ON-LINE GESTURE RECOGNITION
The online gesture recognition model can be divided into two parts: segmentation with threshold-based and classification with a probabilistic model with rules for accuracy enhancement.
Segmentation with threshold is used for separation of the gestures which are shown when the set threshold of the particular gesture is reached.

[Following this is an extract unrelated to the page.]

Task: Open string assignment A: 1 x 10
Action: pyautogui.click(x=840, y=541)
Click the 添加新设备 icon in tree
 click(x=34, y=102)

Classification with a probabilistic model is designed to further enhance the recognition accuracy; we designed the recognition model based on the probability density functions. Based on cluster analysis of confused letters, each group of misclassifications can be fixed by either incorporating the use of temporal information from a linguistic model or a model with a different feature set.
IMPLEMENTATION
DATA COLLECTION
In order to validate the proposed method for model construction, an experiment on full-sentence recognition were conducted. So that the system can recognize English phrases and sentences, two more symbols, i.e. “space” (SP) and “full stop” (FS), were introduced in addition to the 26 ASL finger spelling gestures. They were defined to be “thumb up” and “thumb down” gestures, respectively, as shown in Fig 3.1. The two gestures were selected since they can be easily separated from other gestures in ASL finger spelling vocabulary set.

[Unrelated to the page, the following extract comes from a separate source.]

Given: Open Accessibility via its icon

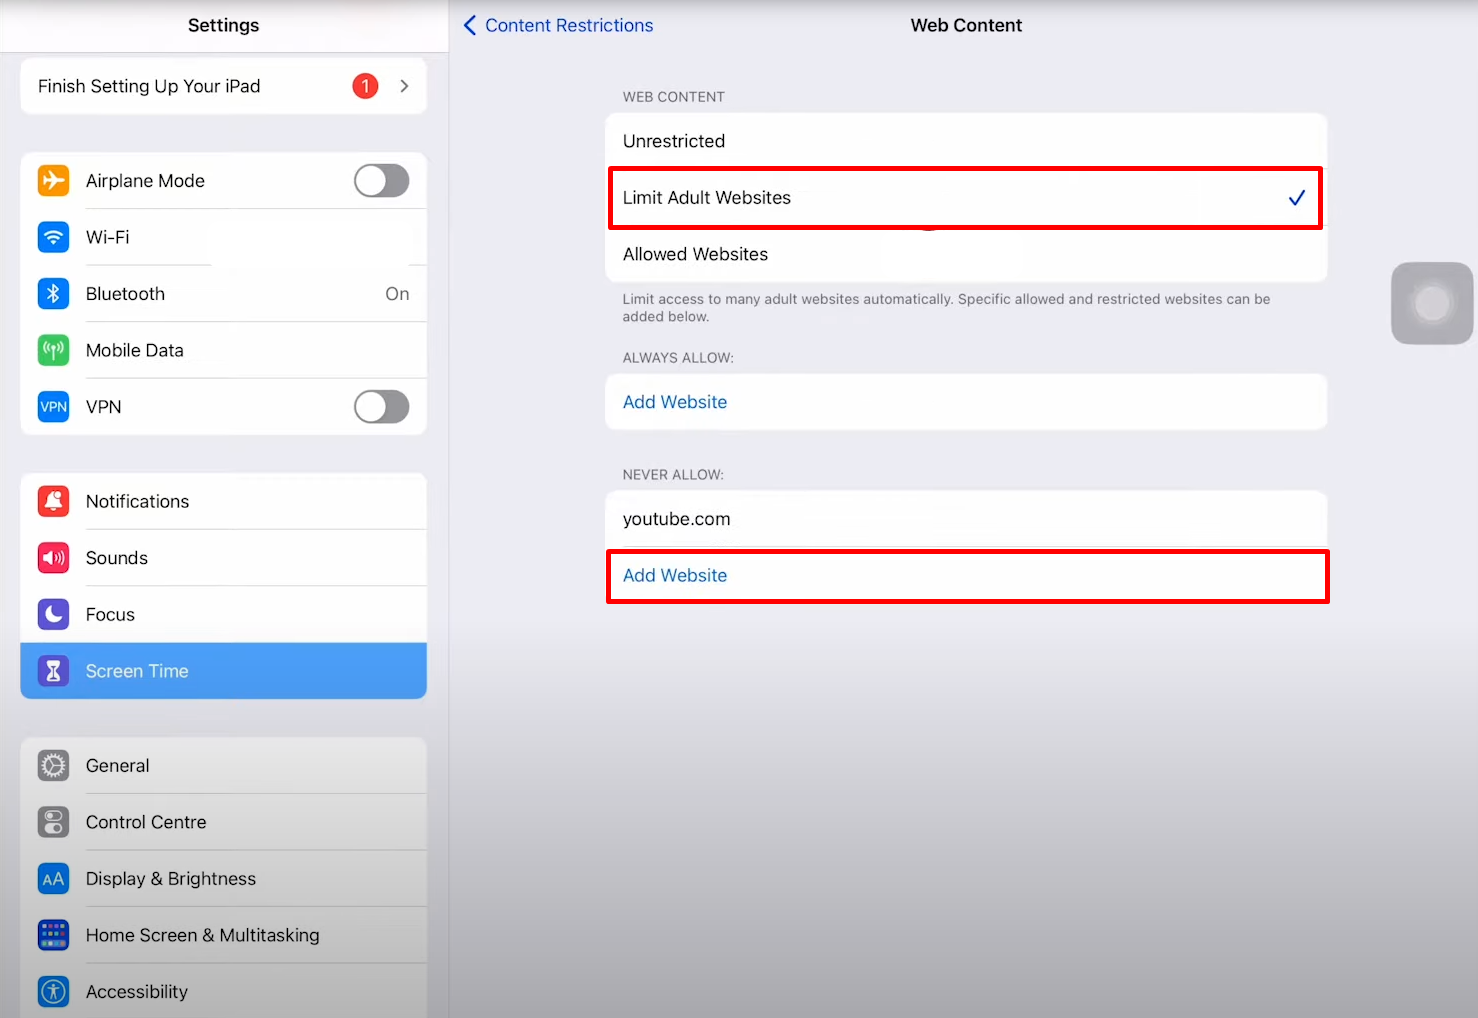Looking at the screenshot, I should pyautogui.click(x=54, y=991).
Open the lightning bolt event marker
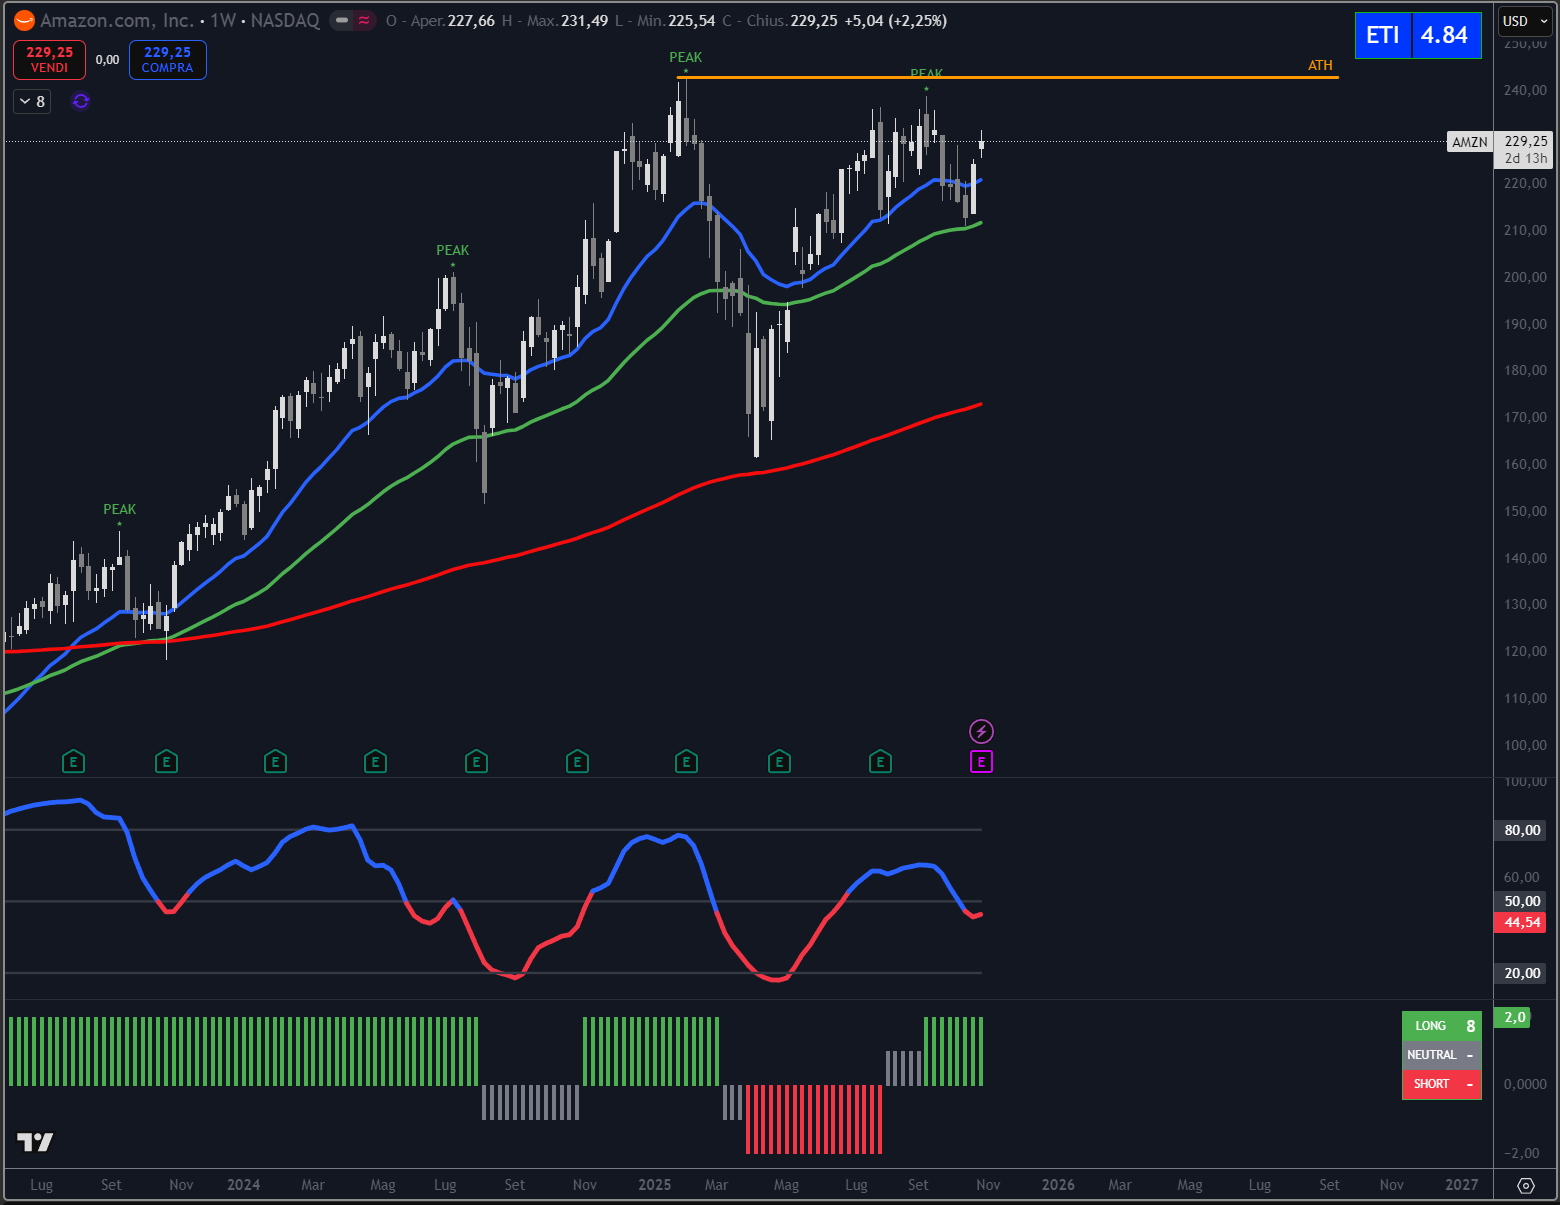Viewport: 1560px width, 1205px height. click(981, 731)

For model construction, a training dataset was collected from ten normal subjects, six females and four males aged between 20 to 26 years old. Each subject was asked to perform the 28 gestures five times while wearing the BSN sensor glove equipped with 5 flex sensors and a 3D accelerometer. A sampling rate of 50 Hz was used.
MODEL CONSTRUCTION
By applying the multivariate Gaussian model with five flex features on the training dataset, the confusion matrix shown in Fig. 3.4 was generated. The misclassifications are denoted by the non-zero off-diagonal elements of the matrix. From the dependency graph generate by these misclassifications, clusters of confused letters can be systematically identified. Fig. 3.5 illustrates the six confused clusters derived from the confusion matrix. Note that only misclassifications that occur more than once were considered. Rules can then be derived for each of the confused clusters to further enhance the recognition accuracy.

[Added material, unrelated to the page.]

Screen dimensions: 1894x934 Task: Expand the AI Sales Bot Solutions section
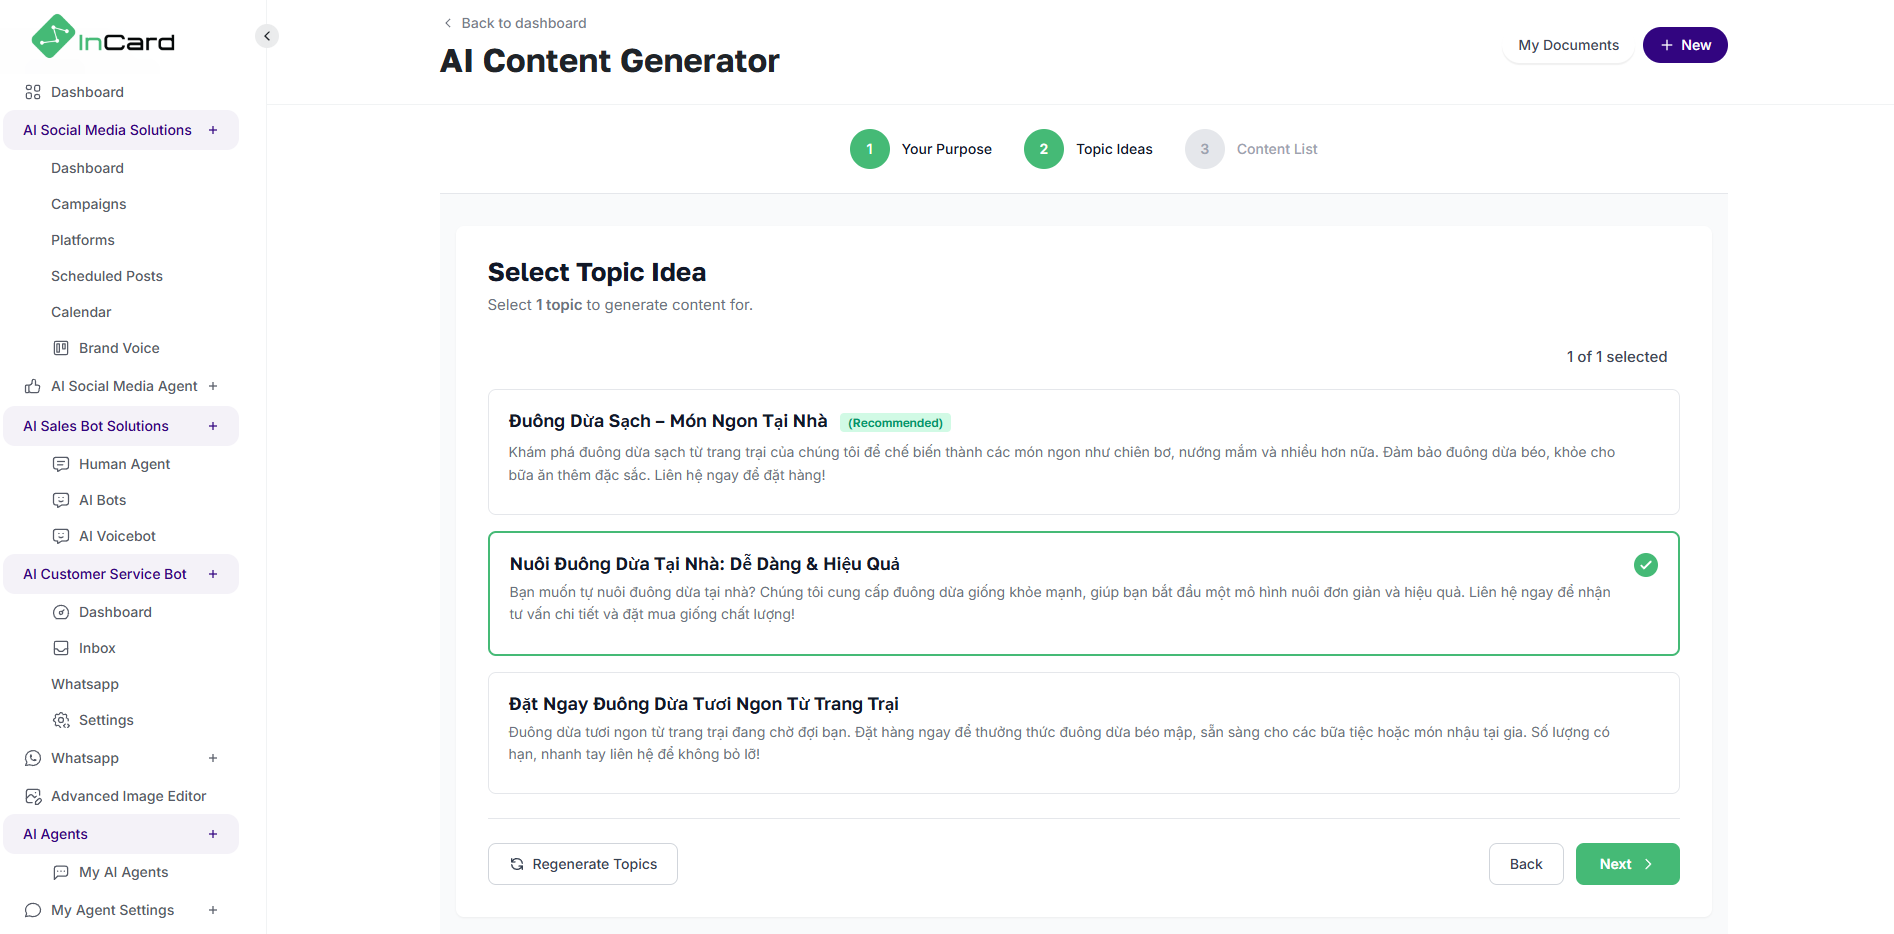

Misclassifications in each confused cluster can be solved either by using multivariate Gaussian model with a more discriminative set of features or a bigram model as an alternative model. To identify the discriminative feature set for each confused cluster, thematic-objective Bayesian Framework for Feature Selection(multi-objective BFFS) [12] was applied on each portion of the training dataset consisting of a subset of confused letters.
CONCLUSION
The proposed framework for constructing the ASL finger spelling gesture recognition model based on the data acquired from a wireless BSN sensor glove. The glove consists of five flex sensors and a 3D accelerometer providing a measure of finger bending, as well as motion and orientation of the hand. Based on the framework, a hierarchical model for recognizing ASL finger spelling gestures has been adopted. The subject-independent recognition results on the “The quick brown fox jumps over the lazy dog.” pangram indicate that the model with rules for accuracy enhancement outperforms the original multivariate Gaussian model. A straightforward method for further improving the recognition accuracy is to compare each detected word against a close vocabulary set. Any mismatched word can be corrected before forwarding the text to a speech synthesizer.